Input data
*** Begin section ***

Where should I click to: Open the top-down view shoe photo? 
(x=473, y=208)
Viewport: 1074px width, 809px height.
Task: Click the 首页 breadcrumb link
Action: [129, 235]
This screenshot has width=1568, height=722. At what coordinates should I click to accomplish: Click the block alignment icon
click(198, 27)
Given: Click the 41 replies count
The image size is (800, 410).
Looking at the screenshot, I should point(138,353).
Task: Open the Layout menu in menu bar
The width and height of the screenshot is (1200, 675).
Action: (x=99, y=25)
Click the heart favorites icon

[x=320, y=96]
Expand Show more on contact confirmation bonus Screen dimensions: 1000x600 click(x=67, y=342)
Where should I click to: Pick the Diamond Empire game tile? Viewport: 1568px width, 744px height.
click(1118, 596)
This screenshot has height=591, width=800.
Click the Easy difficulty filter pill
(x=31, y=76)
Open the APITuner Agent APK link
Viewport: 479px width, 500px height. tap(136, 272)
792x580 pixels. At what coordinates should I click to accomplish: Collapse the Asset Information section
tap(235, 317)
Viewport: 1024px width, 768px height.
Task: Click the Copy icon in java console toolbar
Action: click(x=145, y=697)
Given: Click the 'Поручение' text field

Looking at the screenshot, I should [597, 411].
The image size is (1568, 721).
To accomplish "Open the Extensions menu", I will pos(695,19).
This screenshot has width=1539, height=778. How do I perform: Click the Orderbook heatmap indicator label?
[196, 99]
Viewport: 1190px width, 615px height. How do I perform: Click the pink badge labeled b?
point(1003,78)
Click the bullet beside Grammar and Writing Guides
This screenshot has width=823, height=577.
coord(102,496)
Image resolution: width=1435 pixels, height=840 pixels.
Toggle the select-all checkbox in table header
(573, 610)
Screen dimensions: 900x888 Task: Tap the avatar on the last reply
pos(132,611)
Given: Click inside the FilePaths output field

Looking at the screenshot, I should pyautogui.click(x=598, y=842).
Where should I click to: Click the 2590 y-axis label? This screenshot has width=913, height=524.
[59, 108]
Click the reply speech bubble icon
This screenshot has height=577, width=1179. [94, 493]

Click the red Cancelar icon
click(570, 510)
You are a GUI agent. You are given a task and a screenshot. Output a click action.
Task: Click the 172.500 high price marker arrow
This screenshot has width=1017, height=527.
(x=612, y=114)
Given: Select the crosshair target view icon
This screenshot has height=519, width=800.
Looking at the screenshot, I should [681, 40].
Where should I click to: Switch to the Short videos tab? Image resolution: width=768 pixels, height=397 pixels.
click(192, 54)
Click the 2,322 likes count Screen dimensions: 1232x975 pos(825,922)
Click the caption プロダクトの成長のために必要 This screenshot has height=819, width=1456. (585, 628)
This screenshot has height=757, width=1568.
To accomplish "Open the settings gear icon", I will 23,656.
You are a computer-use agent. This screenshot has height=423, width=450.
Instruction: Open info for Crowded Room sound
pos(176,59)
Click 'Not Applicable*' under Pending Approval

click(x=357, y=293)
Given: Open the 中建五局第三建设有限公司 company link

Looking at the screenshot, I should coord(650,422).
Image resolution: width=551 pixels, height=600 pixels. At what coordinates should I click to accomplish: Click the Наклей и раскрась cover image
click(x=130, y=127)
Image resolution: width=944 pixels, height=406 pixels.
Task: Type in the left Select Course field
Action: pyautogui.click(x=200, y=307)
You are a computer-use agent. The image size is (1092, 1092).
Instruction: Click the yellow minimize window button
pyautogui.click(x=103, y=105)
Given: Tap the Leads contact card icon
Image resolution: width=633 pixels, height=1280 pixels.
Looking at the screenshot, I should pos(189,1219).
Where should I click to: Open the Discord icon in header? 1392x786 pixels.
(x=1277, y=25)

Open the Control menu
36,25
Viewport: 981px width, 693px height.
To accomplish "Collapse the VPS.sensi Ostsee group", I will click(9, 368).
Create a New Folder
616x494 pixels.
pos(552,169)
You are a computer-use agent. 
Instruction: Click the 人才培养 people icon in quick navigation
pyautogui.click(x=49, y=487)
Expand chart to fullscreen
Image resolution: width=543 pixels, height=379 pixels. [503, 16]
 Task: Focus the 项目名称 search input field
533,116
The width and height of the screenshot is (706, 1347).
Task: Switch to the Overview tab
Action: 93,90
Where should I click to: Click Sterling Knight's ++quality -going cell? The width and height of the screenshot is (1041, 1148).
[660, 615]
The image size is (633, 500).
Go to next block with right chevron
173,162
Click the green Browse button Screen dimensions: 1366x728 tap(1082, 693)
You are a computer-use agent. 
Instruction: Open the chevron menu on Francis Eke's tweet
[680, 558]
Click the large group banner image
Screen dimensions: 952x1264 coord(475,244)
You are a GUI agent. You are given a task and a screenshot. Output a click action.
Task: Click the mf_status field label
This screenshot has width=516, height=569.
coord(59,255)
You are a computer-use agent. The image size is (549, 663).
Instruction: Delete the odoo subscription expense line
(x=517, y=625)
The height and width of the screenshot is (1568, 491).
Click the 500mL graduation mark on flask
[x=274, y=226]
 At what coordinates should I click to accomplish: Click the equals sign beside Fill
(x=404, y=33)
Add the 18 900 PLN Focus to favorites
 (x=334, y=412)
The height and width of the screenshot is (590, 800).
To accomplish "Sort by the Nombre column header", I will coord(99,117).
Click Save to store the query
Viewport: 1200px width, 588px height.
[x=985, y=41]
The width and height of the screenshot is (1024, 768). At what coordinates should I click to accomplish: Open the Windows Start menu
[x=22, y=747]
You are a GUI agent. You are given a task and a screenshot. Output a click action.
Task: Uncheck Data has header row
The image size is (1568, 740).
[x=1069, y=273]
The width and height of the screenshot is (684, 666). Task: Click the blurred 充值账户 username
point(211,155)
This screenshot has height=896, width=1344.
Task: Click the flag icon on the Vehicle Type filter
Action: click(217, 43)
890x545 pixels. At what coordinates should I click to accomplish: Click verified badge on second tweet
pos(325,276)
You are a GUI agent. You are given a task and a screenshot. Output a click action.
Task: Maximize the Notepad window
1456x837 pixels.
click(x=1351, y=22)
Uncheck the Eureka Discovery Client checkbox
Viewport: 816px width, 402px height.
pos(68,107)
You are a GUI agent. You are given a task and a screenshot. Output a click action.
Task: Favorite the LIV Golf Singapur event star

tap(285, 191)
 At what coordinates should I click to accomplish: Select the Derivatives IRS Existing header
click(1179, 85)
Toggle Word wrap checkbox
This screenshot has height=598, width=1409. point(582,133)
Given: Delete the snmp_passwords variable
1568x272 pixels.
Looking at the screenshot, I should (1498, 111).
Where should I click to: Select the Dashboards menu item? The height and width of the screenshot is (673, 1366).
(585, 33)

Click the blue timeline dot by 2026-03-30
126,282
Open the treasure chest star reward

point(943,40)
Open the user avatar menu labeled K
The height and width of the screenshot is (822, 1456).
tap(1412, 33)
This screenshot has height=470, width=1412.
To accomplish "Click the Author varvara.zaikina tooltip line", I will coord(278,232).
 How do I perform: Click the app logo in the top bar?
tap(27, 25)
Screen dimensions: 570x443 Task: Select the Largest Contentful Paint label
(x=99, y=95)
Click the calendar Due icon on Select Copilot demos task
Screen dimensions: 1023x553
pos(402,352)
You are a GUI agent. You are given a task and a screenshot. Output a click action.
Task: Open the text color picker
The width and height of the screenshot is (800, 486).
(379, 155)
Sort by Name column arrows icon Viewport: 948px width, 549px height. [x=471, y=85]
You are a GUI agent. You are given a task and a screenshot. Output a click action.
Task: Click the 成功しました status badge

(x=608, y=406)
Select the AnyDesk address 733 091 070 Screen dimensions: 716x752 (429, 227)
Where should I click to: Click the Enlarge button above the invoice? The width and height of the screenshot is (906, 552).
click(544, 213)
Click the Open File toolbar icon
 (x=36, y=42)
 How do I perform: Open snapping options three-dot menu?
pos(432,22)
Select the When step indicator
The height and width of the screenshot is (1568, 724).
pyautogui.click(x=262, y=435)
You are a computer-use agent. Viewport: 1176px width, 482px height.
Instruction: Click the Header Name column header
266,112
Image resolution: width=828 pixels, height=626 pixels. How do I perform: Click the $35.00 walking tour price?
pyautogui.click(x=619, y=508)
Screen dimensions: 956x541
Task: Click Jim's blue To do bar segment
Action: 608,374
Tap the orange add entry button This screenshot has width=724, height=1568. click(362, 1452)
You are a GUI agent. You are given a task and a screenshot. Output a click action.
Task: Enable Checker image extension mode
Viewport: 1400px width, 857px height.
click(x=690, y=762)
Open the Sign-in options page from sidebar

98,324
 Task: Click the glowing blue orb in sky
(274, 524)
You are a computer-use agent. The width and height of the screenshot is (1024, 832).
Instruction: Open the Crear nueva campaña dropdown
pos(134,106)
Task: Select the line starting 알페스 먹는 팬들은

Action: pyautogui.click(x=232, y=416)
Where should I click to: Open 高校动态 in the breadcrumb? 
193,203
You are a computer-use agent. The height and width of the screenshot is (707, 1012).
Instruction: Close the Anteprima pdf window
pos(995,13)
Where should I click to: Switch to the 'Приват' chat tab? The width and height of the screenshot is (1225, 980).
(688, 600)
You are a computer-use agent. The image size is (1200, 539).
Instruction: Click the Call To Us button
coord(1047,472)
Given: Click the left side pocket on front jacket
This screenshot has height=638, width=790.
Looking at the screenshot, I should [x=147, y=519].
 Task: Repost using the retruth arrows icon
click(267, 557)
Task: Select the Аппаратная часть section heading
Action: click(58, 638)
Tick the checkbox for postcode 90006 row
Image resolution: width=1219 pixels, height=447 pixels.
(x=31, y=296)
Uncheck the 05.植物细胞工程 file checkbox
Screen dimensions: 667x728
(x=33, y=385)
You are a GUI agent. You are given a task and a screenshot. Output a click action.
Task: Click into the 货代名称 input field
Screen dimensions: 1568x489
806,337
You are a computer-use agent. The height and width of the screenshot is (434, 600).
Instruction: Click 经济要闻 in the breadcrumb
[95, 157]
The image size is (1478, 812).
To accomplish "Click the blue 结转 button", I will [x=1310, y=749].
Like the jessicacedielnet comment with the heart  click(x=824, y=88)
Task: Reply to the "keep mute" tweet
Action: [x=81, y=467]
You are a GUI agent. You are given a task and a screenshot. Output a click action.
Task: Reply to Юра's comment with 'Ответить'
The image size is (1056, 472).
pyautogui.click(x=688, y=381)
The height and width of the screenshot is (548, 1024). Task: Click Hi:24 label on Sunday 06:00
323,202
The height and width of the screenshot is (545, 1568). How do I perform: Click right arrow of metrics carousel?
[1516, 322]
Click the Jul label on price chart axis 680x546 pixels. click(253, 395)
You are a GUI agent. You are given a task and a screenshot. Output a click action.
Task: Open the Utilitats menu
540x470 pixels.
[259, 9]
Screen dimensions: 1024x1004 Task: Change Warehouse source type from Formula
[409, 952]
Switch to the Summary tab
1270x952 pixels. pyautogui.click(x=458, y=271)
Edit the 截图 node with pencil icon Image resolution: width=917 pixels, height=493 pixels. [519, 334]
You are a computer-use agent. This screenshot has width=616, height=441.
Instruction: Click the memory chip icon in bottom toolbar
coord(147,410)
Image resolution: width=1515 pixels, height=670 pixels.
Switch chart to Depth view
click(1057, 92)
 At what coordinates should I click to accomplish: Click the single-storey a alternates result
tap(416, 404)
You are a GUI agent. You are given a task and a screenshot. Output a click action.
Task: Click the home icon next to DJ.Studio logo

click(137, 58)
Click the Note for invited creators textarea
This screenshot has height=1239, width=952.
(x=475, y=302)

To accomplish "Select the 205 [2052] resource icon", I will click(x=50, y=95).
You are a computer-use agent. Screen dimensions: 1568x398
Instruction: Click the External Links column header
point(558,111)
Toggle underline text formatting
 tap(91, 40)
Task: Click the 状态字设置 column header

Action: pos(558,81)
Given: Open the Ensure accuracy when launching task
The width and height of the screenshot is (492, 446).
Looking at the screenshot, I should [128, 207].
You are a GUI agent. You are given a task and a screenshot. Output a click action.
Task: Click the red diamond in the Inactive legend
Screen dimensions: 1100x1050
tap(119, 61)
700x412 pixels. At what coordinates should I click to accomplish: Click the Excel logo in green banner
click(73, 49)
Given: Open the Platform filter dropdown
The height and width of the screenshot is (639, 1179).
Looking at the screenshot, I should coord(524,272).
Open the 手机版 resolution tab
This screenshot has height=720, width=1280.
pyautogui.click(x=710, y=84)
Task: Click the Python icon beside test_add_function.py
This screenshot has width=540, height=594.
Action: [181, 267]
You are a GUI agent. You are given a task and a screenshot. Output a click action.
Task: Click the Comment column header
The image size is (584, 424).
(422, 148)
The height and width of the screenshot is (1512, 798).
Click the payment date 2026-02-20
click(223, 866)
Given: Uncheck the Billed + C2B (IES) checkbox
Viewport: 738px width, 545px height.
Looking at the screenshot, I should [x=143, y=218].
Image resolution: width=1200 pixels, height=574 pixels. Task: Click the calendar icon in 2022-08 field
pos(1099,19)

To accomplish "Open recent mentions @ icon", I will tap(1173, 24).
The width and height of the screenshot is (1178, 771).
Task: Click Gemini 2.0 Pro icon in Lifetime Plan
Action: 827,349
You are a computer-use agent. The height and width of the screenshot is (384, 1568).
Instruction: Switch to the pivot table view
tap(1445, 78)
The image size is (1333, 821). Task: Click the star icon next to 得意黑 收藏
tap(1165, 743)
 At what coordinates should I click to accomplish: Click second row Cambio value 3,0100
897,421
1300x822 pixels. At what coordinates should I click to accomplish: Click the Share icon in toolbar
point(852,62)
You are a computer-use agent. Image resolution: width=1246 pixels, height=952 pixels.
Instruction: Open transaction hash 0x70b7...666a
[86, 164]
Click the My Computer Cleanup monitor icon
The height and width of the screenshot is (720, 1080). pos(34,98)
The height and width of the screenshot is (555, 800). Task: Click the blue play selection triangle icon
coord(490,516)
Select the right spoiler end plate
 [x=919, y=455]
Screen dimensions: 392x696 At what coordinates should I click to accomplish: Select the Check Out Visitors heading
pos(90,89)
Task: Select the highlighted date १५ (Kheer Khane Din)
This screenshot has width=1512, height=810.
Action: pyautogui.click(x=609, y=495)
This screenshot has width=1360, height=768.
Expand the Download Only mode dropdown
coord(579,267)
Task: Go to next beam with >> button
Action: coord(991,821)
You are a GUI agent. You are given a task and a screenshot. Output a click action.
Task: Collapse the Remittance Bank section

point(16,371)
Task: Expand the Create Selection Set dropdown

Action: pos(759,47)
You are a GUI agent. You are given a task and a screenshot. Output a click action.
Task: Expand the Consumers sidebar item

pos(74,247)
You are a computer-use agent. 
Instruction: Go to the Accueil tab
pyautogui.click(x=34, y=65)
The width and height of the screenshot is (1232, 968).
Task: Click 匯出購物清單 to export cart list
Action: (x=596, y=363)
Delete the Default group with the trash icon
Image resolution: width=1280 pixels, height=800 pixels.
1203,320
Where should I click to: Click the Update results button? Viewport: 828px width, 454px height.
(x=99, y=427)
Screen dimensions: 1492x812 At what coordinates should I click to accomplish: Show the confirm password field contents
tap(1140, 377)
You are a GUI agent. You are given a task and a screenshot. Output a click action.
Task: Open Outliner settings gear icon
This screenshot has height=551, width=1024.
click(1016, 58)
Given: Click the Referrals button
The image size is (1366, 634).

*** End section ***

What you should do
The expected answer is an exact copy of the lines above, beginning at the line with "Given: Delete the snmp_passwords variable" and ending at the line with "Click the calendar Due", with both ends in.

Solved exercise
Given: Delete the snmp_passwords variable
1568x272 pixels.
Looking at the screenshot, I should (1498, 111).
Where should I click to: Select the Dashboards menu item? The height and width of the screenshot is (673, 1366).
(585, 33)

Click the blue timeline dot by 2026-03-30
126,282
Open the treasure chest star reward

point(943,40)
Open the user avatar menu labeled K
The height and width of the screenshot is (822, 1456).
tap(1412, 33)
This screenshot has height=470, width=1412.
To accomplish "Click the Author varvara.zaikina tooltip line", I will coord(278,232).
 How do I perform: Click the app logo in the top bar?
tap(27, 25)
Screen dimensions: 570x443 Task: Select the Largest Contentful Paint label
(x=99, y=95)
Click the calendar Due icon on Select Copilot demos task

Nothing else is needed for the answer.